== Source ==

One parameter of add_argument() that are not possible to pass to arg() is the dest keyword argument. That’s because the name of the class attribute is determined by the dataclass field name. So, it is not allowed to pass the dest parameter.

The parameter type is one of the add_argument() parameters that is inferred from the dataclass field properties when not present.

Aliases

The first parameter of the the original add_argument() method is name_or_flags, which is a series of flags, or a simple argument name. This parameter can be passed to arg() function to define aliases for optional arguments:

@dataclass
class Args:
    foo: str = arg(help="foo help")
    bar: int = arg("-b", default=42, help="bar help")

args = parse(Args)

In this case, it also creates automatically a -- flag :

$ python prog.py -h
usage: prog.py [-h] [-b BAR] foo

positional arguments:
  foo                foo help

options:
  -h, --help         show this help message and exit
  -b BAR, --bar BAR  bar help

However, the parameter name_or_flags must be passed only with flags (i.e., starting with - or --). That’s because doesn’t make sense to pass a simple not flag name, since the simple name normally determines the class attribute’s name, which is already defined by the dataclass field name.

Automatic flag creation

One situation where the default keyword argument does not automatically makes the argument optional (i.e., creating a -- flag) is when the parameter nargs is set equal to ? or *. That’s because this setting also allows that positional arguments may use a default value in the original add_argument() method. So, the flags must be passed explicitly to make the argument optional:

@dataclass
class Args:
    bar: int = arg("--bar", default=42, nargs="?", help="bar help")

An alternative way to force the creation of the -- flag from the field name is by passing the additional keyword argument make_flag=True:

@dataclass
class Args:
    bar: int = arg(default=42, nargs="?", help="bar help", make_flag=True)

Both formats above produces the same interface:

$ python prog.py -h
usage: prog.py [-h] [--bar [BAR]]

options:
  -h, --help   show this help message and exit
  --bar [BAR]  bar help

Avoiding automatic flag creation

When only single - flags are passed to the arg() function, it also creates automatically a -- flag from the dataclass field name (as shown in the example of the “Aliases” section). To prevent that from happening, pass make_flag=False:

@dataclass
class Args:
    bar: int = arg("-b", default=42, help="bar help", make_flag=False)

args = parse(Args)

===

## Problems to solve
1/ In the arg() documentation, which add_argument() parameter cannot be passed to arg()?
2/ Please carry the arg() documentation on from its last line.
The material is separate from the arg() documentation.

== Information shown ==

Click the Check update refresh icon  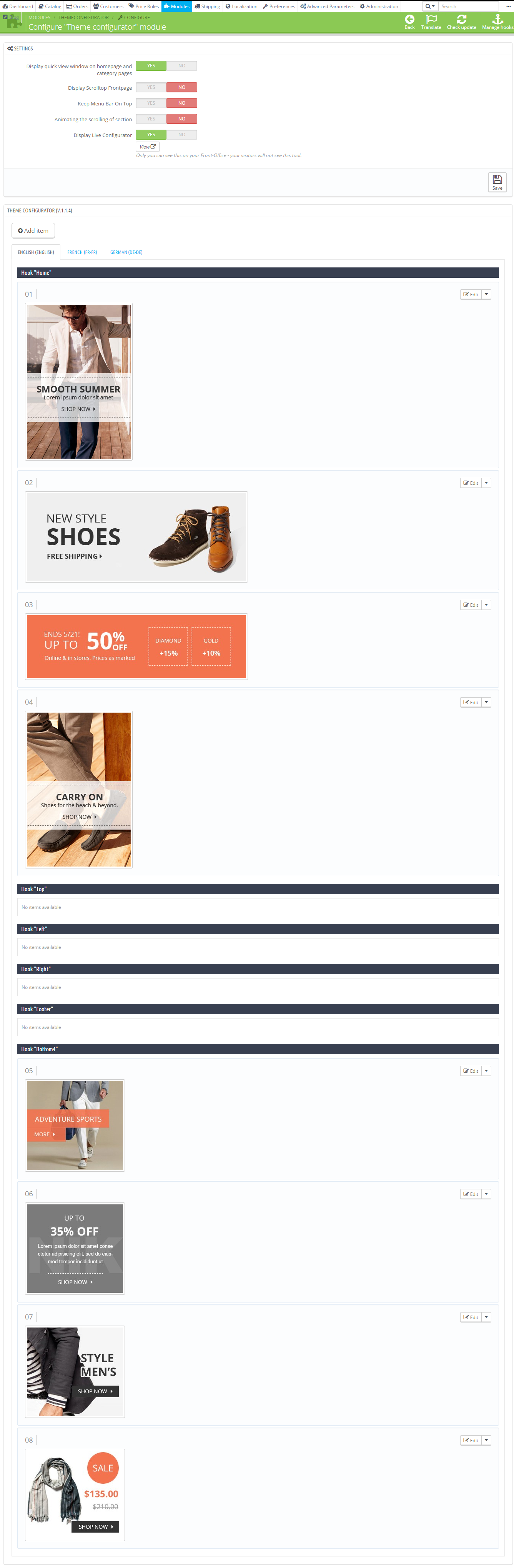[x=462, y=19]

===

## Response list
1/ The dest keyword argument.

2/
Then, only the single - flags will be sent to the interface:

$ python prog.py -h
usage: prog.py [-h] [-b BAR]

options:
  -h, --help  show this help message and exit
  -b BAR      bar help

Booleans

Booleans attributes are always considered as flag arguments, using the "store_true" or "store_false" values for the action parameter of the original add_argument() method. If the boolean field is created with no default value, the flag is still automatically created and the default value of the parameter is set to False (this default value can be modified by the keyword argument default_bool of the dataparser() decorator - see “Default for booleans”):

>>> @dataclass
... class Args:
...     bar: bool
...
>>> make_parser(Args).print_help()
usage: [-h] [--bar]

options:
  -h, --help  show this help message and exit
  --bar
>>> parse(Args, [])
Args(bar=False)

Decoupling code from the command line interface

The automatic flag creation does not happen when -- flags are already passed (unless it is forced by passing make_flag=True):

@dataclass
class Args:
    path: str = arg("-f", "--file-output", metavar="<filepath>", help="Text file to write output")

args = parse(Args)
print(args)

This may be the most common case when the intention is to decouple the command line interface from the class attribute names:

$ python prog.py -h
usage: prog.py [-h] [-f <filepath>]

options:
  -h, --help            show this help message and exit
  -f <filepath>, --file-output <filepath>
                        Text file to write output

In this situation, the interface can be customized, and the flags are not related to the attribute names inside the code:

$ python prog.py --file-output myfile.txt
Args(path='myfile.txt')

Argument groups

Two important additional keyword arguments can be passed to the arg() function to specify “argument groups”: group_title and mutually_exclusive_group_id.

Note

In v2.1, the introduction of 2 new keyword arguments for the arg() function (group and mutually_exclusive_group) made it easier to specify groups and mutually exclusive groups at the class scope. See “Argument groups using ClassVar”.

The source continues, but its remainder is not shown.